Speaking at a press conference on Tuesday, Supreme Commander General Sverker Göranson said that the most important goal of the operation was to "send a very clear signal that Sweden and its armed forces are acting and are ready to act when we think this kind of activity is violating our borders."
"Our aim now is to force whatever it is up to the surface… with armed force, if necessary," he added.
He added that submarines are "extremely difficult" to find, and that Sweden has never succeeded in the past when it came to tracking them down.
"And no one else has either," he added.
During more than a decade of hunting Russian U-boats in the 1980s and early nineties, Sweden never succeeded in capturing one, except in 1981 when the U137 ran aground several miles from one of Sweden's largest naval bases, triggering an embarrassing diplomatic stand-off for Russia.
Early on Tuesday afternoon, at least five naval ships were stationed for more than two hours in an area east of Ingarö, the closest reported point to the Swedish mainland since the operation began. DN reported that one of the ships had "made contact" with something, but General Göranson denied the claim.
Göranson's comments to the Swedish media came after a nearly two-hour long meeting with Sweden's defence committee behind closed doors.
They also followed reports in the Dagens Nyheter newspaper that there had been more than 100 reported sightings of a suspect vessel from members of the public in the past day or so.
"We're still getting more reports, and I want to underline the fact that we're happy about this," Göranson added.
"You mustn't forget that there's a great deal of work to be done with such a flood of reports. We have to analyze and confirm them all."
The military is five days into its search. Photo: TT
Sweden's military has now been out on the hunt for six days, with the operation moving "across the archipelago" on Tuesday.
Jesper Tengroth, press officer for the Swedish military, told The Local that the focus had switched from just the southern islands on Monday.
Out in the Stockholm archipelago, The Local met Bosse Linden, a 54-year-old water taxi driver from Vaxholm who also served in the Swedish navy for 25 years.
"Things like this have happened before but I am not so scared.
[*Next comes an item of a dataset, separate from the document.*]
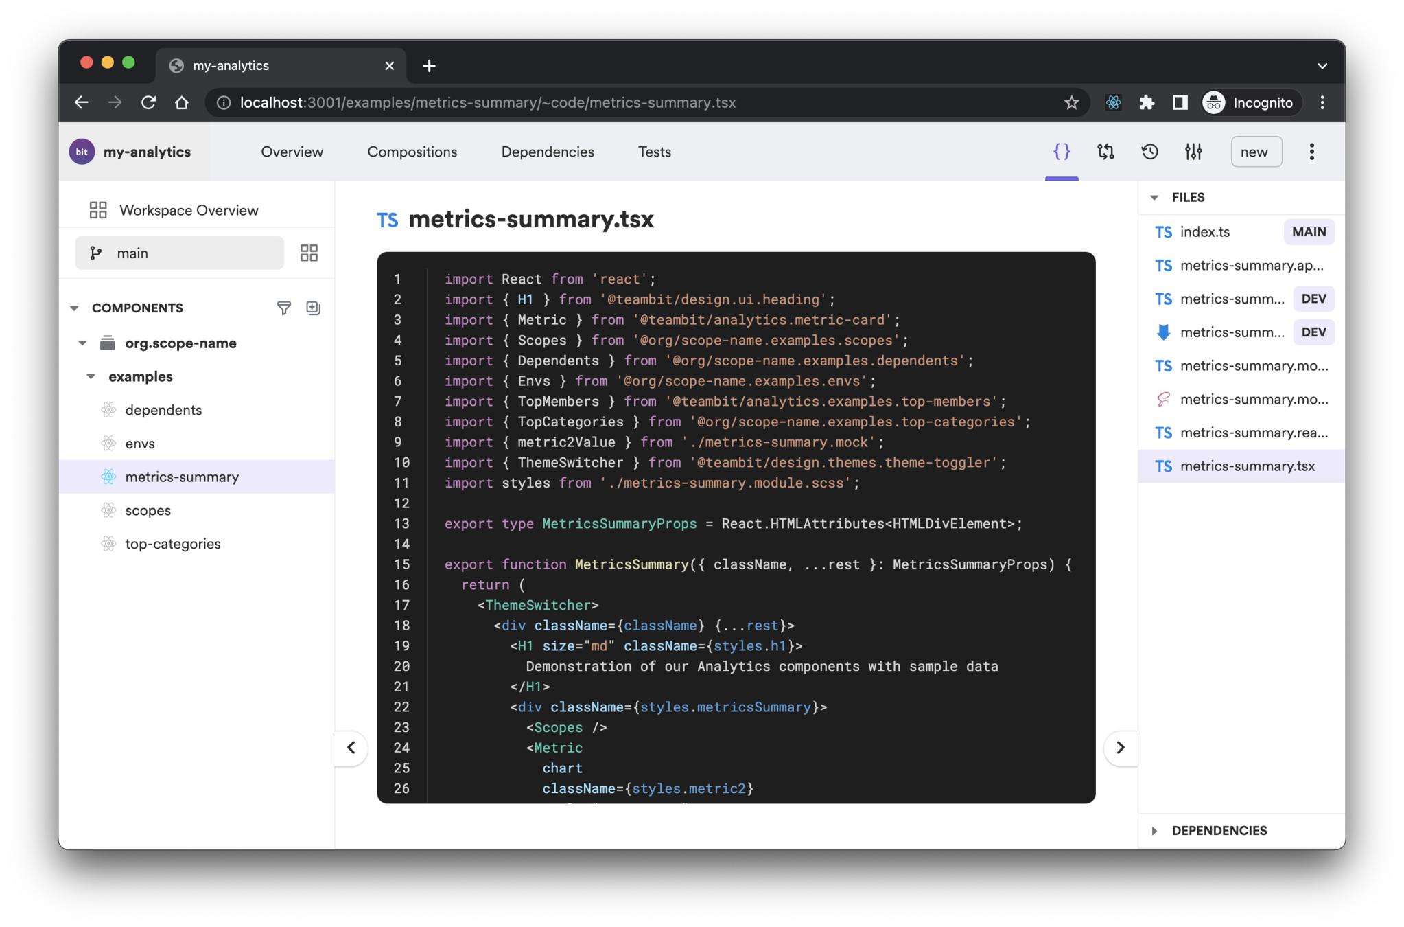Click the components filter funnel icon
I think there is something out there, but the archipelago is really big," he said.
He believes that Russia could be "playing a game of hide and seek" or simply making use of the broad stretch of "special water" which he describes as a dream location for people who want to learn how to drive boats or navigate submarines.
"If you learn how to navigate a submarine here then you will be the best," he told The Local.
"I don’t think it is a war mission. I don't think someone is going to take over. But some people are scared," he added.
In another development, Sweden's Prime Minister Stefan Löfven said on Tuesday that his government planned to increase spending on defence.
"We agree on a broad basis between many parties in Sweden in the Swedish parliament that we need to increase our capacity, meaning that we need to put more resources into defence," he said on a visit to the Estonian capital Tallinn.